=== Section Start ===

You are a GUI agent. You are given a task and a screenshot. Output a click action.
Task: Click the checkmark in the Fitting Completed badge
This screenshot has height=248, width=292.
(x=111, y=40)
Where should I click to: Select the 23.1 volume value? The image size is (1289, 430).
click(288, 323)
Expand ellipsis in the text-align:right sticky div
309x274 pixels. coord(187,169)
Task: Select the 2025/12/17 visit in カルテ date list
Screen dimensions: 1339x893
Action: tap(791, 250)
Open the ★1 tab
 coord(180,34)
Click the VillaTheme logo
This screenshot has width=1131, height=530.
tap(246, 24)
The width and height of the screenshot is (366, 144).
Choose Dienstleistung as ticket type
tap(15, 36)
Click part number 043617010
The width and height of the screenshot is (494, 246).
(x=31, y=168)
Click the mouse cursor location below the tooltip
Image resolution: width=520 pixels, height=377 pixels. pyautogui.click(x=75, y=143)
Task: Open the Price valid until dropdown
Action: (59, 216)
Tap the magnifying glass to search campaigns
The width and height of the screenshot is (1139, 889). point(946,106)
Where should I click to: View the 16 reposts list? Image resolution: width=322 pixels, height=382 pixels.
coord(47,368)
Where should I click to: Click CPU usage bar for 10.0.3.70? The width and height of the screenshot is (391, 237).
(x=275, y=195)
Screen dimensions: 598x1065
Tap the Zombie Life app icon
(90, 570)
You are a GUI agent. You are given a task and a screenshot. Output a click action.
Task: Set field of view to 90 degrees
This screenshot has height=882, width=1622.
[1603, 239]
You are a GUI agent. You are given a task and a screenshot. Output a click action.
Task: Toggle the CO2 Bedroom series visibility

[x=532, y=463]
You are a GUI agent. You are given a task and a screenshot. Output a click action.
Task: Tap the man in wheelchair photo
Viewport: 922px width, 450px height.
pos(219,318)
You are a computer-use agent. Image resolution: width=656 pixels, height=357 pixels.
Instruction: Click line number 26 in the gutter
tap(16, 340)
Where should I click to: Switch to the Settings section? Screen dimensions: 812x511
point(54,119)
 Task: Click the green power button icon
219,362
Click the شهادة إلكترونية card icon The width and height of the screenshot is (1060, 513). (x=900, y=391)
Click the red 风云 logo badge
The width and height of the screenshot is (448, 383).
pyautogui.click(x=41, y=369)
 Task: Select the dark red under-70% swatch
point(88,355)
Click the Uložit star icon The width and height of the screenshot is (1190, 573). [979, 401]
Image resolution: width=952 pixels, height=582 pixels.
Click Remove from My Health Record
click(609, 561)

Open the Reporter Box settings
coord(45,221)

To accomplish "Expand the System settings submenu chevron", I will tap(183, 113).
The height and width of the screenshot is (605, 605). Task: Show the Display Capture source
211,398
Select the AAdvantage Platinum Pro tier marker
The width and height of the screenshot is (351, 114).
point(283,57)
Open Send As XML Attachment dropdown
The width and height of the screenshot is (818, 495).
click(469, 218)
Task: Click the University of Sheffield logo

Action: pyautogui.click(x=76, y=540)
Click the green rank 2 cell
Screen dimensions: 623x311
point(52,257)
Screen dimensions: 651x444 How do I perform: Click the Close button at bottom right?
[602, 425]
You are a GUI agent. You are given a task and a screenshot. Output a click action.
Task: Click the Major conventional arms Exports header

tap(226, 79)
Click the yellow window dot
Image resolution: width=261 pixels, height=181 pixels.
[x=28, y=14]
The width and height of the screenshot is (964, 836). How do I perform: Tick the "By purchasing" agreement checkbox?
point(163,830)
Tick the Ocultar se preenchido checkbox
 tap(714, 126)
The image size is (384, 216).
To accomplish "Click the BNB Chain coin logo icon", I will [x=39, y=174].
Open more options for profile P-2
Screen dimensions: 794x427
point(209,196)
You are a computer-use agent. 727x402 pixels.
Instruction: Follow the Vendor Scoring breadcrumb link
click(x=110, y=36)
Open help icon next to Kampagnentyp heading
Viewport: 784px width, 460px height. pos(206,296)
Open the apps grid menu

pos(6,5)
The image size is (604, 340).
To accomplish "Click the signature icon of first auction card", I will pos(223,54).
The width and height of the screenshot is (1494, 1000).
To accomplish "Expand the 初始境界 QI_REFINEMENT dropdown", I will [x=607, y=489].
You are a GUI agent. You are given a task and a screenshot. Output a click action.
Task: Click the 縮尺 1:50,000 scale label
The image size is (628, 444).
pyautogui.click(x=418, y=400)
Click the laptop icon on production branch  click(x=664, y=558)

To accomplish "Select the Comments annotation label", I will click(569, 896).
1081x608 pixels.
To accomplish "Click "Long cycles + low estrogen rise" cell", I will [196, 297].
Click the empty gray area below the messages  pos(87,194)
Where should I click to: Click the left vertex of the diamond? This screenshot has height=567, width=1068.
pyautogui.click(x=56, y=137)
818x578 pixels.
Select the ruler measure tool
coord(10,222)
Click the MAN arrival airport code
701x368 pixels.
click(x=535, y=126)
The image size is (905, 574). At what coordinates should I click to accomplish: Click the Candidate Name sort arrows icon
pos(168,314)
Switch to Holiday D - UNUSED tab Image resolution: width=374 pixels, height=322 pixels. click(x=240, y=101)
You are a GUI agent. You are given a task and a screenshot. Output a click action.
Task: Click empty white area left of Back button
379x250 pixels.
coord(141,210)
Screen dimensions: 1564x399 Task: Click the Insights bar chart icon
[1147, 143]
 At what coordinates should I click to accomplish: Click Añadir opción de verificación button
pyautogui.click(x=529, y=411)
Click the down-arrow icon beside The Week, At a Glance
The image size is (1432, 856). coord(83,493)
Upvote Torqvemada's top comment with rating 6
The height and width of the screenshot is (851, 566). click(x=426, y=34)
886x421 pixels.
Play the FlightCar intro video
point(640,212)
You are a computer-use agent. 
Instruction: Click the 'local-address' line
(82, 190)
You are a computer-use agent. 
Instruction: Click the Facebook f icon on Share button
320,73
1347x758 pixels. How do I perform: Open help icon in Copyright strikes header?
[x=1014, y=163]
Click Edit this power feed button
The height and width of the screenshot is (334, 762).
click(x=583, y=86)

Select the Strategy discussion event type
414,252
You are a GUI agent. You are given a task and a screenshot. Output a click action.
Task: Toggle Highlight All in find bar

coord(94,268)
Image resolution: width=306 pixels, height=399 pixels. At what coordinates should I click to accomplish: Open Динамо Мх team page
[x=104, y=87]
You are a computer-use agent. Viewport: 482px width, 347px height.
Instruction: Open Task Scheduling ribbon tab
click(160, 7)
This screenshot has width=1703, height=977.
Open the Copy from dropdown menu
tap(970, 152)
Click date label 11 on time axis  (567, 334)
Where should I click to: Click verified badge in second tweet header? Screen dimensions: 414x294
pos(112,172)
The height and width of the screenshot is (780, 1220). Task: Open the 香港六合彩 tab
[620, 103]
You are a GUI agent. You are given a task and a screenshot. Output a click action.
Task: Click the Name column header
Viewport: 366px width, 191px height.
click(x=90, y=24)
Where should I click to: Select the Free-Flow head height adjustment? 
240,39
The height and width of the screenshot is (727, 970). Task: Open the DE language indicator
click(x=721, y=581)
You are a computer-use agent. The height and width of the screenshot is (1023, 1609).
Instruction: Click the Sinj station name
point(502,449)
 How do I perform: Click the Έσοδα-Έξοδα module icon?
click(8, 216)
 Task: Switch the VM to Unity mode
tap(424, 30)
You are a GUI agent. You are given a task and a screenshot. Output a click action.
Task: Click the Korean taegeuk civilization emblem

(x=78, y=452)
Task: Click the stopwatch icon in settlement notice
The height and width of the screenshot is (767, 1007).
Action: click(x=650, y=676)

=== Section End ===

- [Aim of the task]:
Where does "empty" appear in the records above? Copy every line that has it.

- [Output below]:
Click the empty gray area below the messages  pos(87,194)
Task: Click empty white area left of Back button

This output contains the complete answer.